Friday, May 25, 2012

friday of easter 7

…from the margins…

Easter 2012What's the essential condition for resurrection from the dead? You gotta be dead (of course).

Pastor Alan Roxburgh reminds us the poet and the prophet speak from the margins. I've been trying to explain I've spent too much time on the subverse, a location even more radical than the edges, but doesn't radical imply root and foundation as much as it evokes counterculture and unconventional? I've hung onto edges of mainline church and margins of mainstream society and I need to speak, I need to be heard. Abram was an Ivri, a Hebrew: one from the "other side"—not even from the edges or margins! In Christ Jesus we meet the God from the very other side...

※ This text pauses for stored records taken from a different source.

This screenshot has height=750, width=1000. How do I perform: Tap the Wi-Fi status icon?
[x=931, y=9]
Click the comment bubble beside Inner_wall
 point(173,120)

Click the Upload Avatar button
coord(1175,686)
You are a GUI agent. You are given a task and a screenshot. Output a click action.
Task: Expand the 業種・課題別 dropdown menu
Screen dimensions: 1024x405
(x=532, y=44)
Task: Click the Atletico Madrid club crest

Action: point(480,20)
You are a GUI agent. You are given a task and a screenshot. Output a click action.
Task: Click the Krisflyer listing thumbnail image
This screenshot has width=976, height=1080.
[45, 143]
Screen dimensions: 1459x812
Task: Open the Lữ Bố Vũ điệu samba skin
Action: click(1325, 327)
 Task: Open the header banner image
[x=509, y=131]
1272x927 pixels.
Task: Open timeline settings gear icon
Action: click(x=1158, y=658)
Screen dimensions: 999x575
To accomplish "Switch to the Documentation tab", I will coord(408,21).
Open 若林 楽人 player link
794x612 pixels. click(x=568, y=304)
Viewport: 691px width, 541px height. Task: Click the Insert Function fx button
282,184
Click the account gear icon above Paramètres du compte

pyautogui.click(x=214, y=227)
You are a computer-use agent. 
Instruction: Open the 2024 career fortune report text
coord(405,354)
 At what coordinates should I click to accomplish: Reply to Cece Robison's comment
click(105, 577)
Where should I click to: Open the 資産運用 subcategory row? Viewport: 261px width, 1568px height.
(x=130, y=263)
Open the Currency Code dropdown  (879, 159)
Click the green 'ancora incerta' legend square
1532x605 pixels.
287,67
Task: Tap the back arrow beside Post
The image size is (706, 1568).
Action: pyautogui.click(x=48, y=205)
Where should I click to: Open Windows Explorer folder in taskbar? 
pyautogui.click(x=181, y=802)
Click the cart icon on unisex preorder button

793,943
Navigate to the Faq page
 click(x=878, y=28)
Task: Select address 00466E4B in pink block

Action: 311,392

In the past I've written lots about geographical and "other" centers, hearts, edges, margins but can't put many words together this evening. Earlier today I read something I wrote eight years ago and it truly wowed me. I've been trying to cull some books, especially those with content I easily can access online (no, not exclusively written by my professors) and I'm astonished at the heavy-duty theology I used to read for fun. Also surprised I'm not reading anything these days. Eight or nine years ago Marian C posted to me on a forum, "Leah, I think you're the kind of poet-theologian Pastor Roxburgh is talking about; the Church so needs your leadership at this time." I agree. The Church truly does need my voice and presence: call it leadership if you'd like! Interesting bit of my own history: long ago in city of history I was having a casual conversation with senior pastor who said to me, "You have some leadership ability but..." I finished the sentence: "I try to make sure everyone gets to participate," and he replied, "Exactly. And that's not always a good idea."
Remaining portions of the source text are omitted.